[TASK TO COMPLETE] Retype, with no pictures, each line from the one that holds "Click the Configuration profiles icon" through the last line of the entries below, both included.

[WORKING DATA]
--------------------------------

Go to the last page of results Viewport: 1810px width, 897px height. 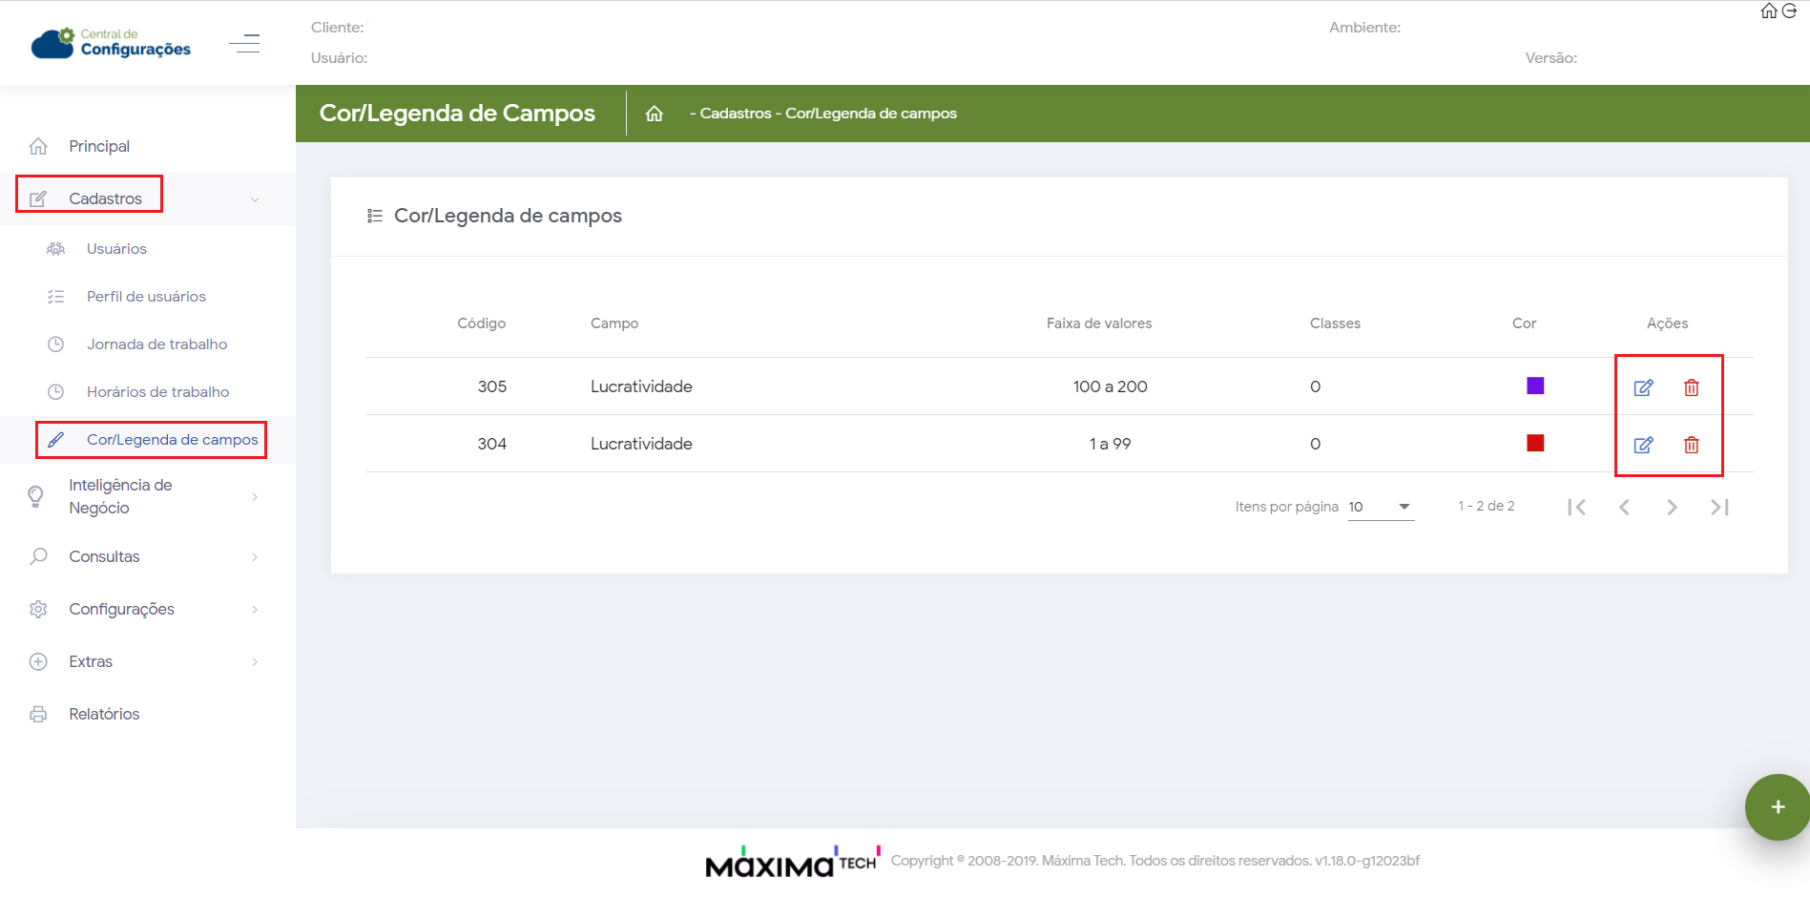1719,507
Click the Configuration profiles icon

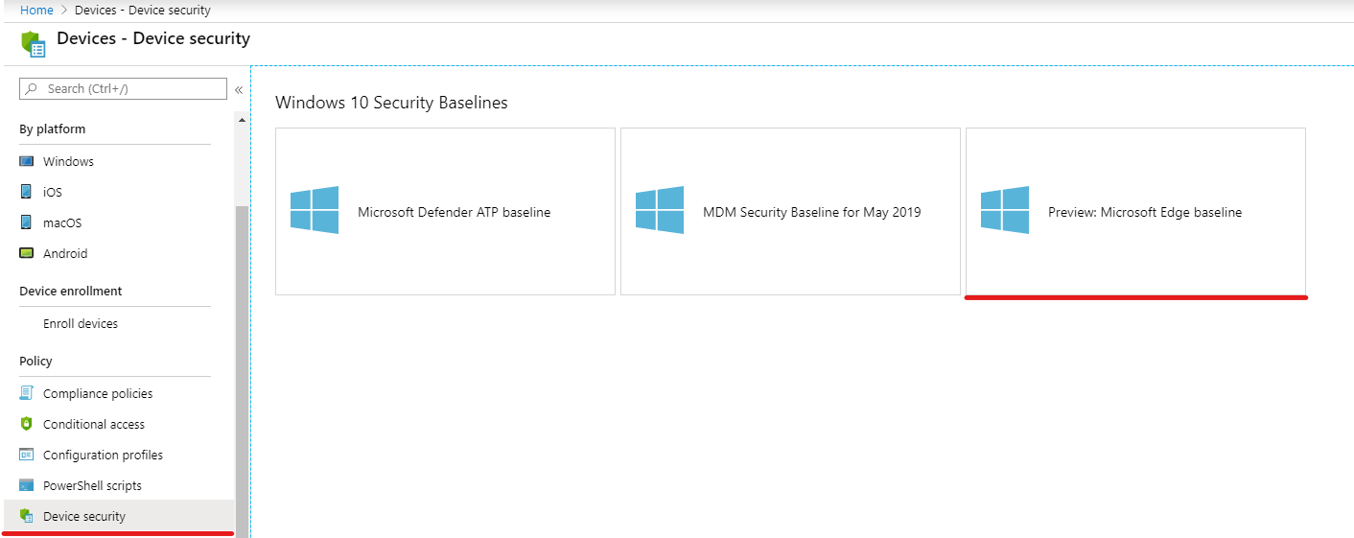(x=27, y=455)
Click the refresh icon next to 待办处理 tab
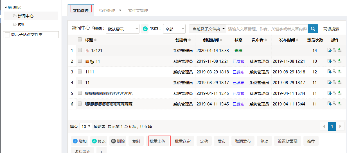Screen dimensions: 347x153 pyautogui.click(x=120, y=10)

--------------------------------

[SOLUTION FOR THIS TASK]
Click the Configuration profiles icon

(x=27, y=455)
Click the refresh icon next to 待办处理 tab
Screen dimensions: 347x153 pyautogui.click(x=120, y=10)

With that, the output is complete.